# table saw or jigsaw



## rustick (Jul 10, 2008)

Hello,

Im fairly new to woodwork, and have been making rustic style chairs and tables for about 8 months. Cutting seats or table tops has been fine using a hand saw, because its rustic im not concerned about straight lines, but now and again ive tryed to make the odd peice a little finer. I have been looking for a table saw but really cant afford one. The other option is a jigsaw maybe. Have thought of using a jigsaw and then planeing it. Could anyone give me any advise? To give an example of the size of wood, it would be say a 3 foot x 2 foot x 2 inch peice of oak.

Thanks, much apprecated.


----------



## Joe C (Nov 8, 2007)

If you get the opportunity to get a table saw, do so.

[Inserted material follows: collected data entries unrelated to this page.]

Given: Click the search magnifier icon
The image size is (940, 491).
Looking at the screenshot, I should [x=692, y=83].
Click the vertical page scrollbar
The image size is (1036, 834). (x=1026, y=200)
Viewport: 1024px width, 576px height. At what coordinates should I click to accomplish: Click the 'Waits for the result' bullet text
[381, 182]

You won't regret the investment. If money is an issue, keep your eyes opened for used equipment. Check out woodworking clubs in your area, craigslist, ebay, etc...

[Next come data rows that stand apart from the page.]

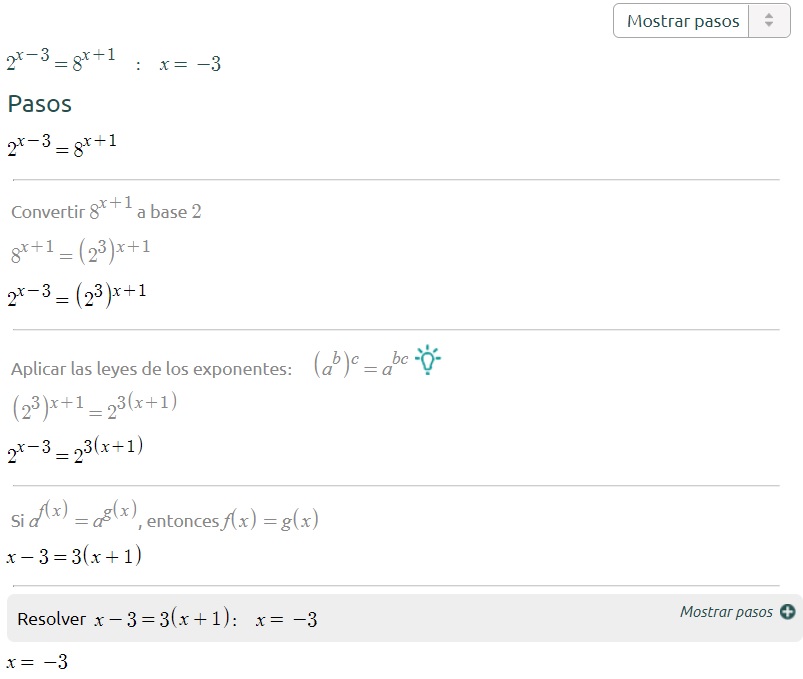Click the (2^3)^(x+1) = 2^(3(x+1)) identity
Screen dimensions: 803x679
click(94, 407)
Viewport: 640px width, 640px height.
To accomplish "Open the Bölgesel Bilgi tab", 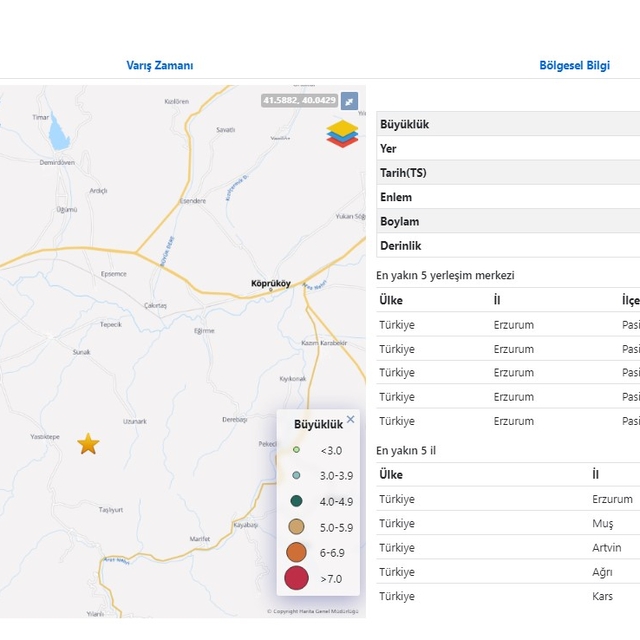I will [574, 66].
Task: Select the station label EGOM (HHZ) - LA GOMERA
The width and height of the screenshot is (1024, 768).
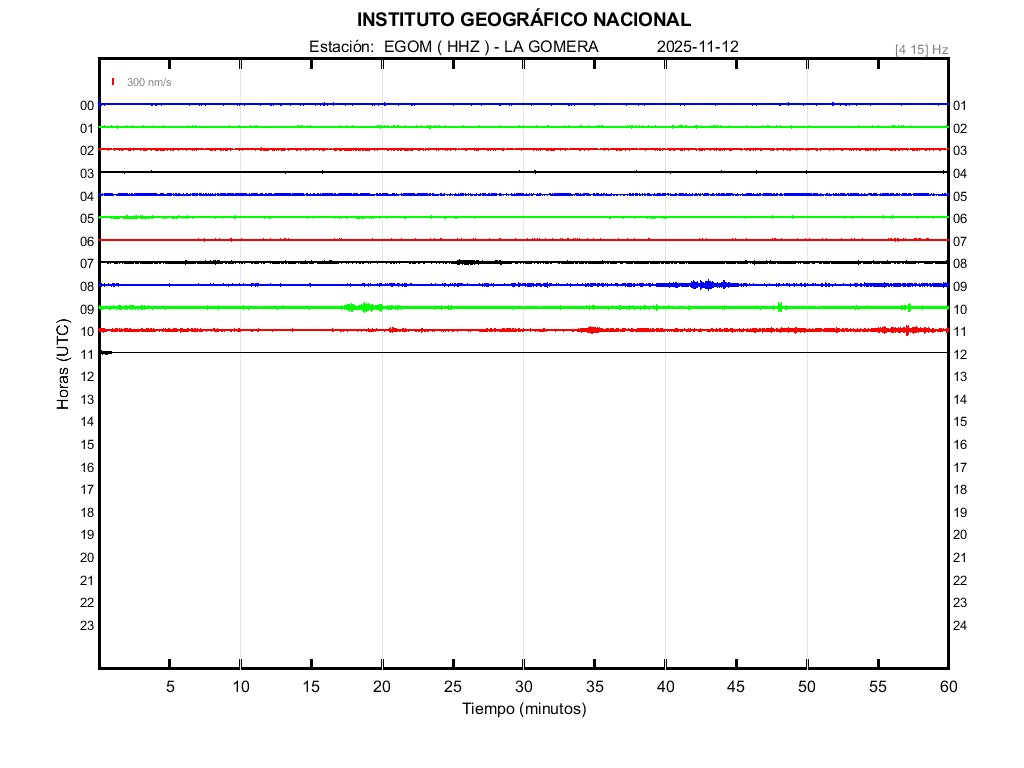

A jigsaw will work for some small projects.


----------



## knotscott (Nov 8, 2007)

A Table saw is a much more precise tool than a jig saw....even a circular saw with a straight edge is more capable IMO than a jigsaw, unless cutting curves is a primary objective. It seems like every week I spot a full size older Emerson made Craftsman contractor saw for between $50 and $150 bucks.


----------



## rustick (Jul 10, 2008)

Thanks Joe c, I'l get a table saw. I never thought of looking for local clubs. Cheers, Rustick


----------



## rustick (Jul 10, 2008)

Thanks knotscott, I dont like circular saws, so I'l get a table saw. I'l check out my local clubs, and ebay. I would love a Emerson made Craftsman contractor saw, but I live in the UK, prices over are a lot more for second hand kit, but I have only been looking at table saws that are a few years old. Il do some research into older table saws. Cheers, Rustick


----------



## edp (May 25, 2007)

rustick said:


> To give an example of the size of wood, it would be say a 3 foot x 2 foot x 2 inch peice of oak.

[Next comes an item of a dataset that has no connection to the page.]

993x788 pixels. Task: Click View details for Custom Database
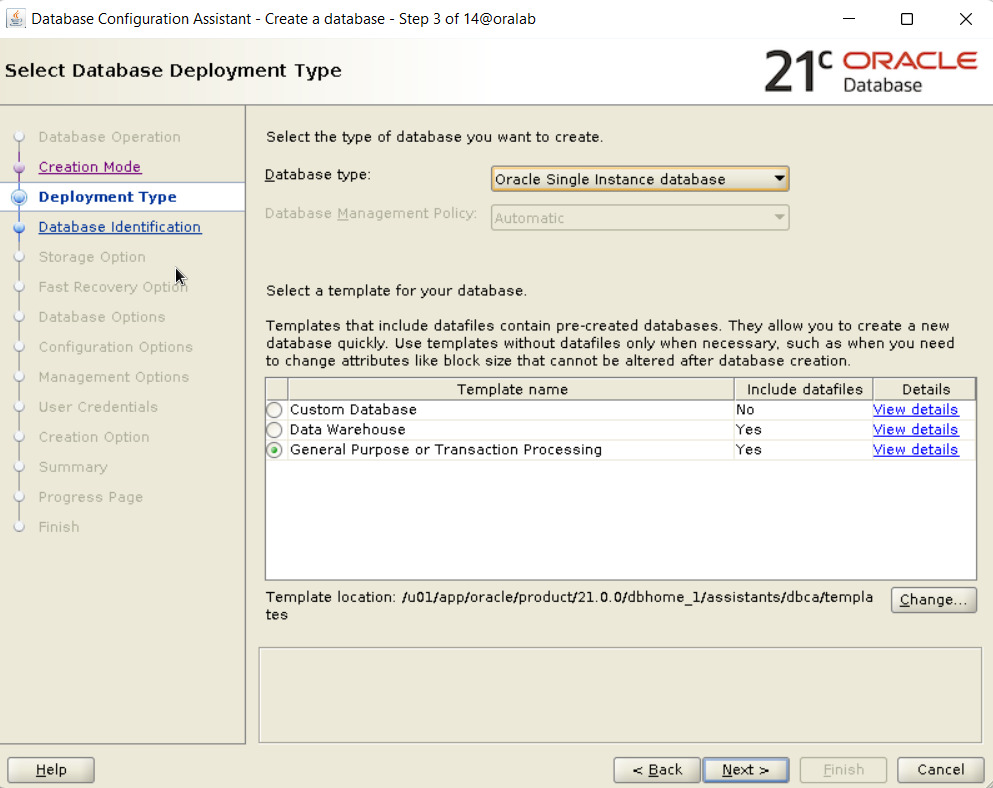[915, 409]
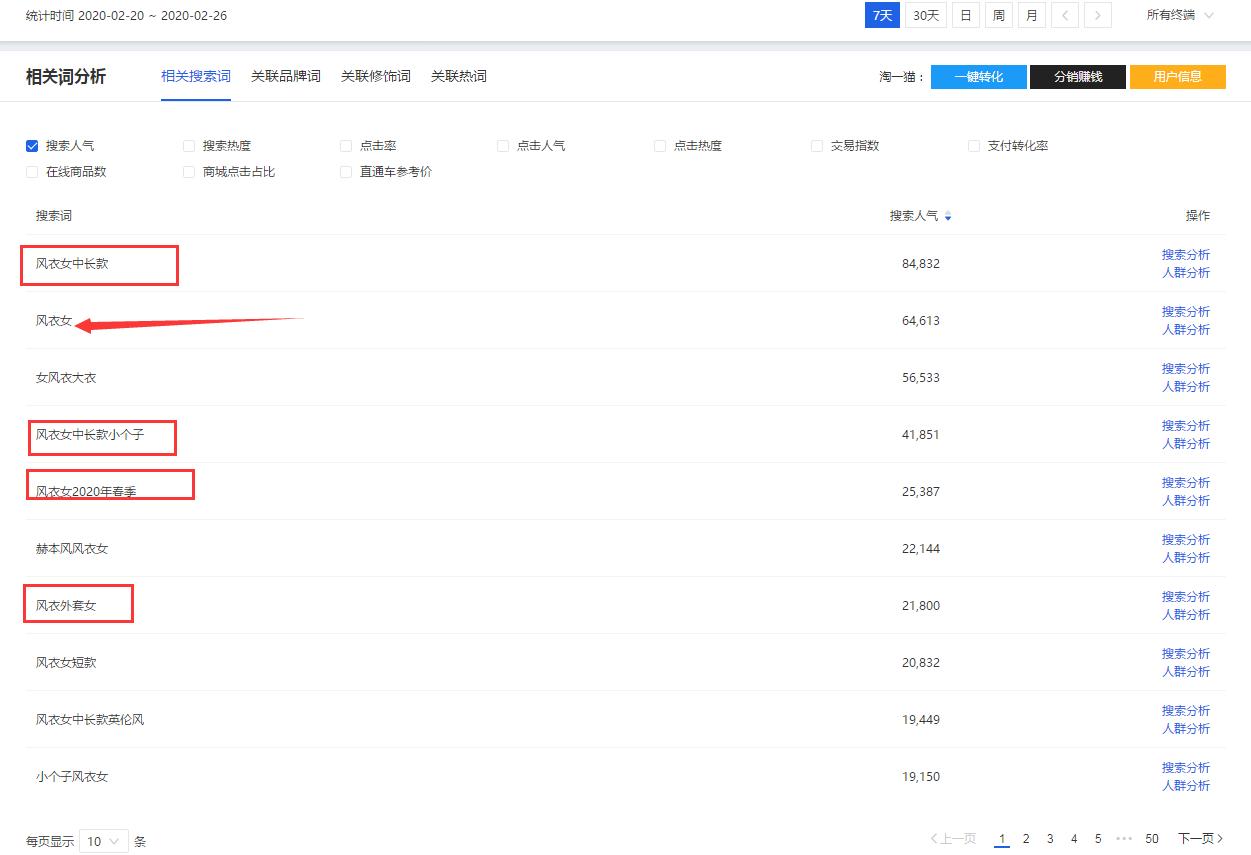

That is a respectably sized piece of oak.

Ed


----------



## rustick (Jul 10, 2008)

Hello ed,

Ive got oak coming out of my ears over in the UK, I would like to be using something else. Im not to keen on oak, but theres loads of it. Ive used lace wood, or london plane which is also called. It's my favour wood for table tops.

Rustick


----------



## user4178 (Apr 18, 2008)

Rustic, quartersawn oak is a very stable wood and is also very apealing, it's also more expensive than any other cut of oak, atleast it is here in the USA. It's one of my favorites.


----------



## rustick (Jul 10, 2008)

Hello Woodchuck1957, I agree, quartsersawn oak is very nice and stable. Over here it costs from £30-£40($60-$80ish) per cubic ft and that tends to be for poorly air dried timber(around where I live anyway). As I only make furniture as a hobby, I try and get my wood for free or as cheap as possible. Councils and some tree surgrens are fairly good at giving away timber, I then get it cut by a mill.


----------



## Davet (Nov 16, 2007)

Have you tried using a block of wood as a guide.


----------



## rustick (Jul 10, 2008)

Ive tried that with a jigsaw which didnt work, but I havent tryed using a hand saw, I'l try that. Thanks for the illustrations. Id be interested in what hand saws you use if you see this post, or from anyone else who see's this.
cheers
Rustick


----------



## BobbyfromHouston (Jul 4, 2008)

I know many people including myself have used a $100 Ryobi table saw to make alot of projects.


----------